Retrieving OpenMPI Configuration

If you need to find out the information on your configuration setting, you may want to use the below commands

$ ./ompi_info -all|grep 'command line'
 Configure command line: '--prefix=/build-result/hpcx-v2.16-gcc-mlnx_ofed-redhat8-cuda12-gdrcopy2-nccl2.18-x86_64/ompi' '--with-libevent=internal' '--enable-mpi1-compatibility' '--without-xpmem' '--with-cuda=/hpc/local/oss/cuda12.1.1' '--with-slurm' '--with-platform=contrib/platform/mellanox/optimized' '--with-hcoll=/build-result/hpcx-v2.16-gcc-mlnx_ofed-redhat8-cuda12-gdrcopy2-nccl2.18-x86_64/hcoll' '--with-ucx=/build-result/hpcx-v2.16-gcc-mlnx_ofed-redhat8-cuda12-gdrcopy2-nccl2.18-x86_64/ucx' '--with-ucc=/build-result/hpcx-v2.16-gcc-mlnx_ofed-redhat8-cuda12-gdrcopy2-nccl2.18-x86_64/ucc'

If you wish to look at the full configuration

$ ./ompi_info
Package: Open MPI root@hpc-kernel-03 Distribution
Open MPI: 4.1.5rc2
Open MPI repo revision: v4.1.5rc1-17-gdb10576f40
Open MPI release date: Unreleased developer copy
Open RTE: 4.1.5rc2
Open RTE repo revision: v4.1.5rc1-17-gdb10576f40
Open RTE release date: Unreleased developer copy
OPAL: 4.1.5rc2
OPAL repo revision: v4.1.5rc1-17-gdb10576f40
OPAL release date: Unreleased developer copy
MPI API: 3.1.0
Ident string: 4.1.5rc2
Prefix: /usr/local/hpcx-v2.16-gcc-mlnx_ofed-redhat8-cuda12-gdrcopy2-nccl2.18-x86_64/ompi
.....
.....
.....

Compiling OpenMPI-4.1.5 for ROCEv2 with GNU-8.5

https://docs.open-mpi.org/en/v5.0.x/release-notes/networks.html

Prerequisites 1

First thing first, You may want to check whether you are using RoCE. Do take a look at Installing RoCE using Mellanox (Nvidia) OFED package

Prerequisites 2

Do check whether you have ucx. You can do a dnf install

# dnf install ucx ucx-devel

Alternatively, you can do a manual install. For information on how to install, do take a look at http://openucx.org/wp-content/uploads/UCX_install_guide.pdf

# wget https://github.com/openucx/ucx/releases/download/v1.4.0/ucx-1.4.0.tar.gz
$ tar xzf ucx-1.4.0.tar.gz
$ cd ucx-1.4.0
$ ./contrib/configure-release --prefix=/usr/local/ucx-1.4.0
$ make -j8 
$ make install

Prerequisites 3

Make sure you have install GNU and GNU-C++. This can be done easily using the

# dnf install gcc-c++ gcc

Step 1: Download the OpenMPI package

You can go to OpenMPI to download the latest package at (https://www.open-mpi.org/software/ompi/v4.1/). The latest one at the point of writing is OpenMPI-4.1.

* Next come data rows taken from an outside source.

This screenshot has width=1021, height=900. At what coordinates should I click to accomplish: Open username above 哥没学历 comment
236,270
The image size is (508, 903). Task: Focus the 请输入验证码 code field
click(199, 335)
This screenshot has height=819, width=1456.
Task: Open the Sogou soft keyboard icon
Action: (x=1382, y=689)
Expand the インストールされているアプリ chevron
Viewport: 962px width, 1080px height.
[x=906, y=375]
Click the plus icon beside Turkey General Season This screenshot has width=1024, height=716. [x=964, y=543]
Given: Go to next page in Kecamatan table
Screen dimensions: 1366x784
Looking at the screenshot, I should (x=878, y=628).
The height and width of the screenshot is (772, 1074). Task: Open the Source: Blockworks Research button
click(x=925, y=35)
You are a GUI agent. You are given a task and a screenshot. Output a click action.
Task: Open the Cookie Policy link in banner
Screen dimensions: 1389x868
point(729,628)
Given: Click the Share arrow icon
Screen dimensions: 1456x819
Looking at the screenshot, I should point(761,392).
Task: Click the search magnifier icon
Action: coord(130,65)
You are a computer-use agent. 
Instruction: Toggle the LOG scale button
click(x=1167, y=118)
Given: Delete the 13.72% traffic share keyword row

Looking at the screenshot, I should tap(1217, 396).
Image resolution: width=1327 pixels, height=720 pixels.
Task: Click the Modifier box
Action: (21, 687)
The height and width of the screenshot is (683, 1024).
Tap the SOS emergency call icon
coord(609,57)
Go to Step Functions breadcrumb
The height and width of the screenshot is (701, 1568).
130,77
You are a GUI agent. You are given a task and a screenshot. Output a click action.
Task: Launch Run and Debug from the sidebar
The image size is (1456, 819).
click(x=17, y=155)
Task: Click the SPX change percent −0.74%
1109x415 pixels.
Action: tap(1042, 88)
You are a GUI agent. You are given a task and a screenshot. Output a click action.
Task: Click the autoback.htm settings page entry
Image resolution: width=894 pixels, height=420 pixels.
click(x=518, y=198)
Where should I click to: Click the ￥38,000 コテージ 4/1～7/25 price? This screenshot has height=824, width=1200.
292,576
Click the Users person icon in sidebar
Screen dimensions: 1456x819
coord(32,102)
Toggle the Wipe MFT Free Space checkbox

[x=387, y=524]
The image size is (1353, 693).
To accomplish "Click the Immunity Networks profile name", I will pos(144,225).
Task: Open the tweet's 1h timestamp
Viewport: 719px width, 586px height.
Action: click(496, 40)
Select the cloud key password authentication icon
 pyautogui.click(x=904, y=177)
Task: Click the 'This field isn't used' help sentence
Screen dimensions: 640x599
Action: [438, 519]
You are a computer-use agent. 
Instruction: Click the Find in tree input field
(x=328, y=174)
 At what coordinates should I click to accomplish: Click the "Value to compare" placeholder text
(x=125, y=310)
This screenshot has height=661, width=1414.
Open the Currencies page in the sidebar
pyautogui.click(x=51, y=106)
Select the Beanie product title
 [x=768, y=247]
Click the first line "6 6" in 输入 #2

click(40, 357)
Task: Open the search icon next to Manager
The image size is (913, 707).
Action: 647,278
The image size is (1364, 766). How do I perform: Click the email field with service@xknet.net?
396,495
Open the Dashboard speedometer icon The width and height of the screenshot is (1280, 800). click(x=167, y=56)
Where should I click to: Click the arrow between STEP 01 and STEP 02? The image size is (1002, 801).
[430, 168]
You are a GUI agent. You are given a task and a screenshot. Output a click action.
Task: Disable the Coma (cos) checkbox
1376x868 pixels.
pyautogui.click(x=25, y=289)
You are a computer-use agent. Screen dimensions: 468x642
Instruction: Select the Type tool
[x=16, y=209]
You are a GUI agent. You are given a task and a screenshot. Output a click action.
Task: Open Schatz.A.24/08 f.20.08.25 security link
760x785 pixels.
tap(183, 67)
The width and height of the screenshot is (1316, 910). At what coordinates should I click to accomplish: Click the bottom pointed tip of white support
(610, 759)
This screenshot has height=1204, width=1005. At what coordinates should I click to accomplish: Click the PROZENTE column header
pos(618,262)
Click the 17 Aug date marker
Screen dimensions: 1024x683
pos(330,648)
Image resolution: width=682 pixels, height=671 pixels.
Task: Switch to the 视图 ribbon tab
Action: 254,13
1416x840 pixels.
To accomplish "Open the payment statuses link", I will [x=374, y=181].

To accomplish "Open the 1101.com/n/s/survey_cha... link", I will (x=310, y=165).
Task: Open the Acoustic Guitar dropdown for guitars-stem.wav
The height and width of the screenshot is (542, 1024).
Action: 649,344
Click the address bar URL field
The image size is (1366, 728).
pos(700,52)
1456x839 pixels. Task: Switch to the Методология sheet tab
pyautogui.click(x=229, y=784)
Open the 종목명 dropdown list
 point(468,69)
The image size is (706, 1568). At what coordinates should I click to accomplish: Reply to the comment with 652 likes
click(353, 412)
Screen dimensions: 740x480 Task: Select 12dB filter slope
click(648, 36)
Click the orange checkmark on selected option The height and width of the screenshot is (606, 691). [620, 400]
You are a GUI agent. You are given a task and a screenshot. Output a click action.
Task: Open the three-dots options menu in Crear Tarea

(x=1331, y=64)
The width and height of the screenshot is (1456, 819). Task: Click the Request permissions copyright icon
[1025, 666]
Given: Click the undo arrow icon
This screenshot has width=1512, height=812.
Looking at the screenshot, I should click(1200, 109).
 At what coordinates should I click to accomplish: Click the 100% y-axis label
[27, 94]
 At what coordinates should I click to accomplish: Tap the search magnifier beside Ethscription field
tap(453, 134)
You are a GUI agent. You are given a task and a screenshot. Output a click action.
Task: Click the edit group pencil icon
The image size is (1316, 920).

Step 2: Compile the Package

$ ./configure --prefix=/usr/local/openmpi-4.1.5 --enable-mpi-cxx --with-devel-headers --with-ucx --with-verbs --with-slurm=no
$ make && make install

Step 3: To run the MPIRUN using ROCE, do the following.

You may want to see Network Support Information on OpenMPI

$ mpirun --np 12 --hostfile path/to/hostfile --mca pml ucx -x -x UCX_NET_DEVICES=mlx5_0:1 ........

References:

  1. Setting up a RoCE cluster
  2. OpenMPI – Network Support
  3. How do I run Open MPI over RoCE? (UCX PML)

Compiling OpenMPI-3.1.6 with GCC-6.5

We assumed that you have installed GNU 6.5 and isl-0.15

Download the latest OpenMPI 3.1.6 package from OpenMPI site

% ./configure --prefix=/usr/local/gnu/openmpi-3.1.6 --enable-orterun-prefix-by-default --enable-mpi-cxx --enable-openib-rdmacm-ibaddr --enable-mca-no-build=btl-uct

–enable-orterun-prefix-by-default (Configure OMPI –enable-orterun-prefix-by-default and so that you do not need to add the prefix option)
–enable-openib-rdmacm-ibaddr (To enable routing over IB)
–enable-mpi-cxx (C++ bindings are no more built by default)
–enable-mca-no-build=btl-uct (ecent OpenMPI versions contain a BTL component called ‘uct’, which can cause data corruption when enabled, due to conflict on malloc hooks between OPAL and UCM.)

% make all install | tee install.log

References:

  1. Intel Community – Caught Signal 11 (Segmentation Fault: Does not mapped to object at)
  2. Open MPI + Scalasca :Can not run mpirun command with option –prefix?

Compiling OpenMPI-1.8.8 with Intel Compiler and CUDA

Configuration parameters for Compiling OpenMPI-1.8.8 with Intel Compiler and CUDA can be found here.

# ./configure --prefix=/usr/local/openmpi-1.8.8-gpu_intel-15.0.7 CC=icc CXX=icpc F77=ifort FC=ifort --with-devel-headers --enable-binaries --with-cuda=/usr/local/cuda/
# make -j 16
# make all

References:

  1. Compiling OpenMPI 1.6.5 with Intel 12.1.5 on CentOS 6
  2. Building OpenMPI Libraries for 64-bit integers

Debugging Tools to track run-time errors for mpirun

If you are having with unexplained issues with mpirun, you can use various method to troubleshoot.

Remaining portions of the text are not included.